Momento Announces Serverless Caching Service


Startup Momento recently came out of stealth mode by launching a serverless cache. The new service is generally available and offers a highly available cache with an on-demand pricing model based on data transferred in/out.

Created by former AWS employees, Momento Serverless Cache is an elastic service capable of handling dynamic bursts of traffic of up to millions of requests per second. Daniela Miao and Khawaja Shams, co-founders of Momento, explain:

Today we have serverless compute, storage, databases, queues and streams. Everything except caching. It is a problem. A cache is essential when building interactive applications that can handle dynamic bursts of traffic. With existing caching solutions, provisioning a cache requires tackling a lot of error-prone configurations and learning common lessons, one preventable outage at a time.

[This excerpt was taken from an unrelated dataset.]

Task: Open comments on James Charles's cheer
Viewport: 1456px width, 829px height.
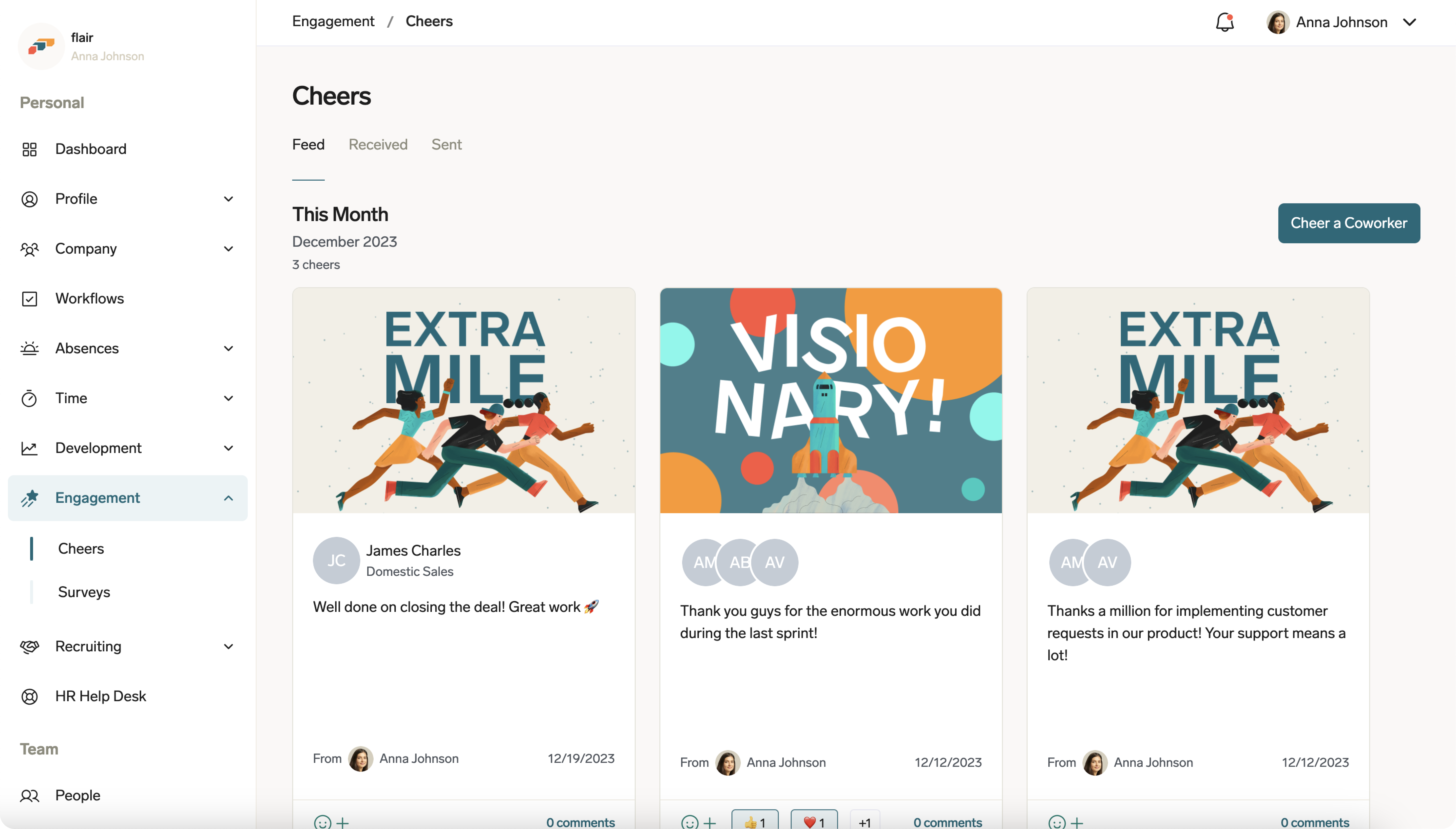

Memento highlights different use cases for the new serverless option: working as a cache for DynamoDB and other NoSQL databases like Mongo or Cassandra, a caching layer for relational databases and applications serverless, fast object store, or serverless data store.

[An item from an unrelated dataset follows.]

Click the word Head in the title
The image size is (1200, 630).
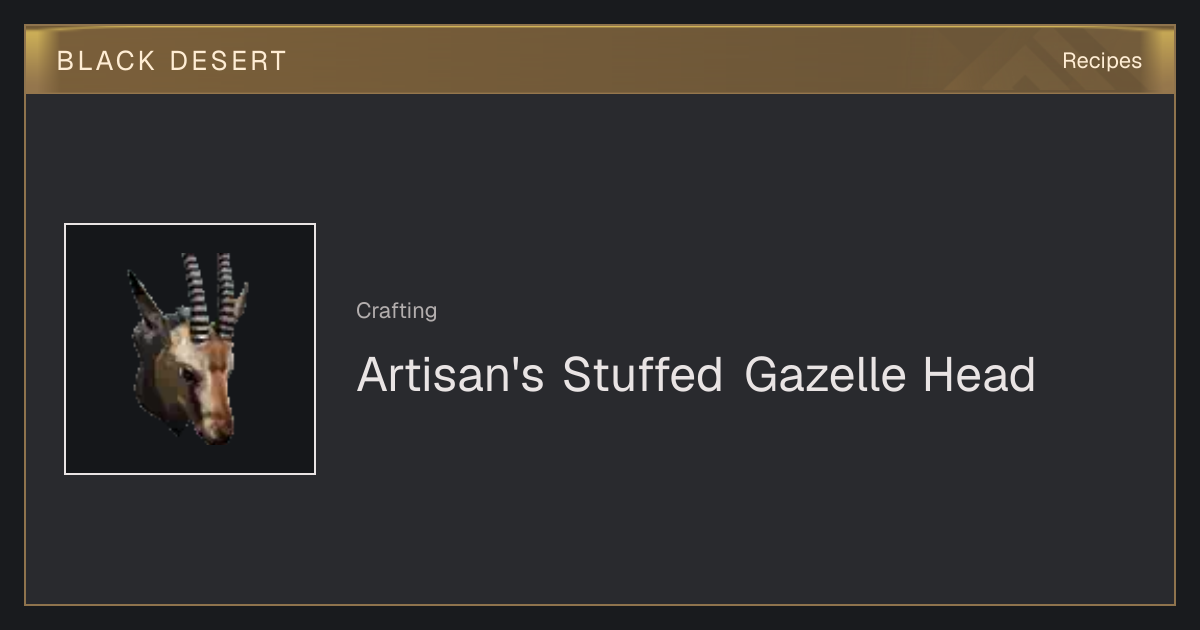click(x=979, y=375)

As for documentation, the Momento Serverless Cache is available using the CLI and open source SDKs for Go, Java, JavaScript/Node.js, Python, .NET, Rust, and PHP. The command configure in the CLI is used to set the cache name and default TTL for cache entries, while the command hidden is used to interact with records. For instance:

$ momento cache set --key infoq --value news
$ momento cache get --key infoq

According to the founders, with a single API call and “five lines of code”, developers can create a secure and highly available cache by relying on the JSON API over HTTP or a custom RPC protocol. The SimpleCache client object uses gRPC to communicate with the Momento service.

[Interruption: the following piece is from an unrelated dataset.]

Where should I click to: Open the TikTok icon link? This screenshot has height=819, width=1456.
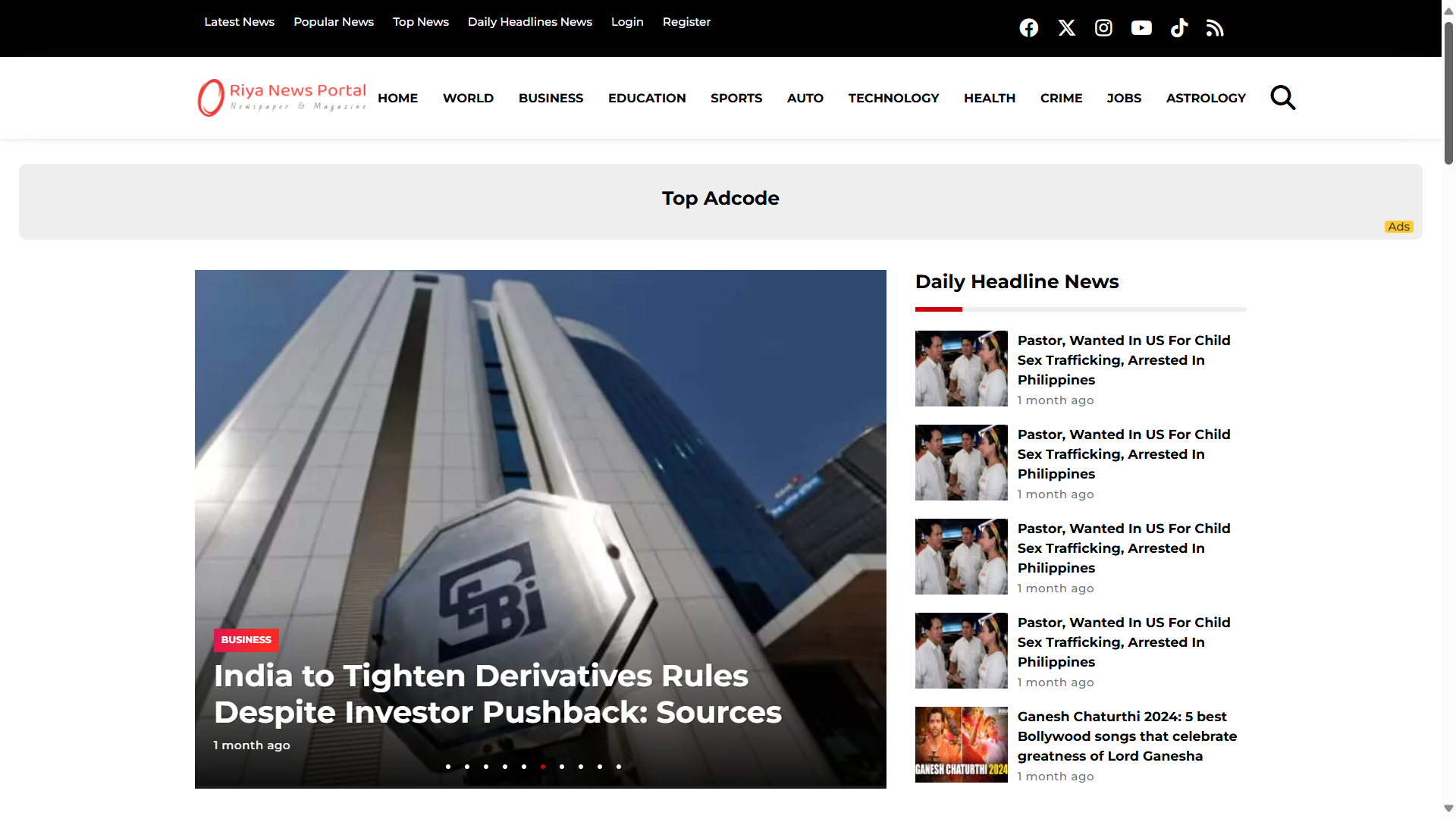tap(1178, 28)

Speaking about their experience at AWS, Miao and Shams add:

We saw this discrepancy when we observed similar outages across Amazon teams, AWS customers, and our own experience adding caches to our stacks. Creating a DynamoDB table is a one-time API call, but adding a cache is measured in work sprints.

Alex DeBrie, an AWS Data Hero and author of The DynamoDB Book, explains on the Momento blog why a cache might be necessary to speed up DynamoDB:

There are certain types of applications where DynamoDB partition throughput limits are a problem. Think of social media apps like Twitter or Reddit where popular tweets or threads can get millions of impressions in a short time. These are examples of Zipfian distributions where the most popular items are viewed orders of magnitude more than the average item. Because DynamoDB wants a more even distribution of your data, your application may be throttled when trying to access popular items.

Tom Killalea, MongoDB Board Member, tweet:

Running a large-scale, highly resilient cache is one of those tasks that most developers don’t want to undertake. Thanks to the experts at Momento, they no longer have to.

Announcing the general availability of the service, Momento released a guide to caching strategies and patterns, outlining the options and common challenges involved in deciding where to cache (local or remote), when to cache (read or writing) and how to cache. (in line vs. sideways).

Default service limits for the new service include an API rate of 100 requests/second per cache, throughput of 1MB/s, and a maximum lifetime of one day.

Momento has an on-demand pricing model. Developers do not select a cluster size in advance and charges are based on cache queries. The service costs $0.15/GB for data transferred in/out, with the first 50 GB free every month.